Les viticulteurs du Sud de la France ont accueilli lundi avec "joie" et soulagement la décision de la Commission européenne de renoncer au vin rosé fabriqué en mélangeant du rouge avec du blanc, saluant la victoire de "l'Europe des terroirs et du savoir-faire".
Michelle Nasles, productrice et membre du Conseil d'administration du Syndicat des coteaux d'Aix-en-Provence, a exprimé la "grande satisfaction" de la profession: "La mobilisation générale de la profession a porté ses fruits. Pourtant au départ, on n'était pas persuadé qu'on allait être entendu".
"La quasi unanimité de tous les producteurs français a fait changer Mme Mariann Fischer Boel (commissaire européenne à l'Agriculture, ndlr), a commenté Mme Nasles à l'AFP. Le contexte, aussi, était favorable à l'approche des européennes. Nous étions sous le feu des projecteurs".
"Alors que l'on a une certaine tradition et un savoir-faire pour produire du rosé, on allait en faire une pâle copie. Cette nouvelle (du renoncement de la Commission, ndlr) nous a fait grand plaisir. On ne s'est pas battu pour rien", a-t-elle dit.
Pour Jean-Jacques Bréban, président du Comité interprofessionnel des vins de Provence (CIVP) qui réunit négociants et producteurs, "c'est réconfortant de voir que le bon sens l'emporte". "On a bien travaillé tous ensemble, ça a été plus rapide que prévu puisqu'on attendait une décision fin juin", a-t-il souligné.
Sylvain Audemard, président des Jeunes agriculteurs du Var, a salué la victoire de "l'Europe des terroirs, des hommes et du savoir-faire contre l'Europe de l'argent". "On est très contents dans la région, on a gagné, on va continuer le combat dans ce sens-là. On sait faire du vin depuis 2.500 ans et ce ne sont pas les pays du Nouveau monde qui vont nous apprendre les pratiques oenologiques, c'est notre pratique qui doit primer", a-t-il déclaré.

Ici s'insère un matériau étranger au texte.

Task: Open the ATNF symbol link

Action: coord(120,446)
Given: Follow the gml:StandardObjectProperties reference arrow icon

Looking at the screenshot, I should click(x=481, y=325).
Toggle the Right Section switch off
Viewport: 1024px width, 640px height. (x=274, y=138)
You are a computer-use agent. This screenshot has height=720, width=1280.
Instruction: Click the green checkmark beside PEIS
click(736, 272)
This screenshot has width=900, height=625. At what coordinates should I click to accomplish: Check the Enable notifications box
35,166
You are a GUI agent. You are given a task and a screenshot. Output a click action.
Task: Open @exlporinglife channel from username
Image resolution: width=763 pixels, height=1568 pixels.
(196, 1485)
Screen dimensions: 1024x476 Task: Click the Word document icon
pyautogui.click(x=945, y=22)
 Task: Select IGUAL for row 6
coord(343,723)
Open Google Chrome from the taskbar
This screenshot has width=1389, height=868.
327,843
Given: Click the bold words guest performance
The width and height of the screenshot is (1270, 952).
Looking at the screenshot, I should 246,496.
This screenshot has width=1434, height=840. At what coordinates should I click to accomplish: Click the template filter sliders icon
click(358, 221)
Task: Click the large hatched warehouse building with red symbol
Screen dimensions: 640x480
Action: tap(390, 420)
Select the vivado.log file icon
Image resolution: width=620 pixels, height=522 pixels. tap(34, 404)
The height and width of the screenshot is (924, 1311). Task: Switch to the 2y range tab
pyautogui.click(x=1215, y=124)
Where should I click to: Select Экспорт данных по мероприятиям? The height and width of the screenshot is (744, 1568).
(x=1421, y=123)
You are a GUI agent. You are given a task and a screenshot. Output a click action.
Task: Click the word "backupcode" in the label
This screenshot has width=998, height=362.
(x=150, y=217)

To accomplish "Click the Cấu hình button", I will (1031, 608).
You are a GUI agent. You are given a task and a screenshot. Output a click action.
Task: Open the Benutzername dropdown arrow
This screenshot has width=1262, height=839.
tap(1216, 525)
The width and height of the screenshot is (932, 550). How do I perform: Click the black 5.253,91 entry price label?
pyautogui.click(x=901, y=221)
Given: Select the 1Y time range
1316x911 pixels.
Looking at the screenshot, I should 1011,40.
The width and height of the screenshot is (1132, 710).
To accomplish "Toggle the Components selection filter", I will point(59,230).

Dans la méthode traditionnelle de la macération, la couleur "rosée" du vin résulte de la durée de contact entre le jus de raisin et la peau des grains de raisin. Selon l'Association générale de la production viticole (AGPV), 90% des vins rosés dans le monde sont produits selon cette méthode.
"On est contre des dérives vers le vin standardisé et industriel. Les pays du Nouveau monde veulent faire du commerce et de l'argent. Nous, on a de petites exploitations familiales mais un terroir et un savoir-faire. C'est le modèle agricole français qui est en jeu", a ajouté M. Audemard.
Pour Paul Bernard, président des vignerons indépendants du Var, la décision de la Commission est "une surprise", "on ne s'y attendait pas", a-t-il indiqué à l'issue d'une réunion de travail sur le coupage du rosé à Brignoles, lundi matin, en présence de vignerons indépendants, vignerons coopérateurs, chambres d'agriculture du Var et régionale, FDSEA et CIVP.
"Il y a de la joie, c'est sûr, mais à titre personnel une certaine prudence, Tout le monde nous donnait perdant. On continue à rester attentif car le coup est passé près. On ne veut plus avoir de surprise comme on en a eu en janvier. Il y a d'autres combats à mener. La viticulture continue à rester unie".